Ich rief sofort meine Mutter an, und ihre Worte brachten mich zum Weinen. „Nun, sie sind alle nass.“

Ach du meine Güte. Das sind möglicherweise acht Tage Arbeit in Folge ruiniert und möglicherweise zwanzig brandneue Schranktüren zerstört.

Also zog ich mich so schnell wie möglich an und ging zu ihrem Haus, und dann verbrachten sie und ich die nächsten etwa 40 Minuten damit, Schranktüren, Zierleisten und mein Werkzeug (von dem ich auch dachte, dass es unter dem überdachten Terrassendach sicher sei, das aber durchnässt war) abzutrocknen.

Wir ließen alles zum Trocknen im Büro meiner Mutter…

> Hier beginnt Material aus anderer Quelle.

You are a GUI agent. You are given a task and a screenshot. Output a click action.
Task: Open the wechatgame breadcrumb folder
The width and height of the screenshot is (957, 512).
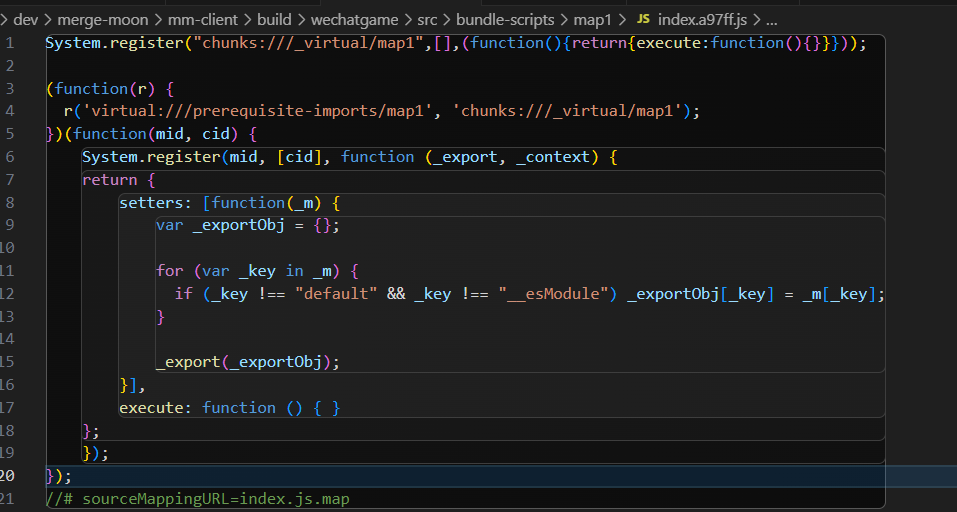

… und ich hoffe und bete einfach, dass, wenn ich heute dorthin gehe, nichts ruiniert wird. Wenn ich die 20 Schranktüren, die ich am Dienstagabend fertig und bereit zum Streichen hatte, bis zu meiner Abreise wiederherstellen muss, werde ich weinen. Ich werde es tun, aber es wird nicht ohne Tränen sein.

Wie auch immer, ich werde euch morgen wissen lassen, wie die Dinge sich entwickelt haben. Hoffentlich müssen sie nur noch ein bisschen mehr geschliffen werden, dann kann ich zum Gemälde kommen. Ich hoffe, dass ich nicht den schlimmsten Fall erleben muss.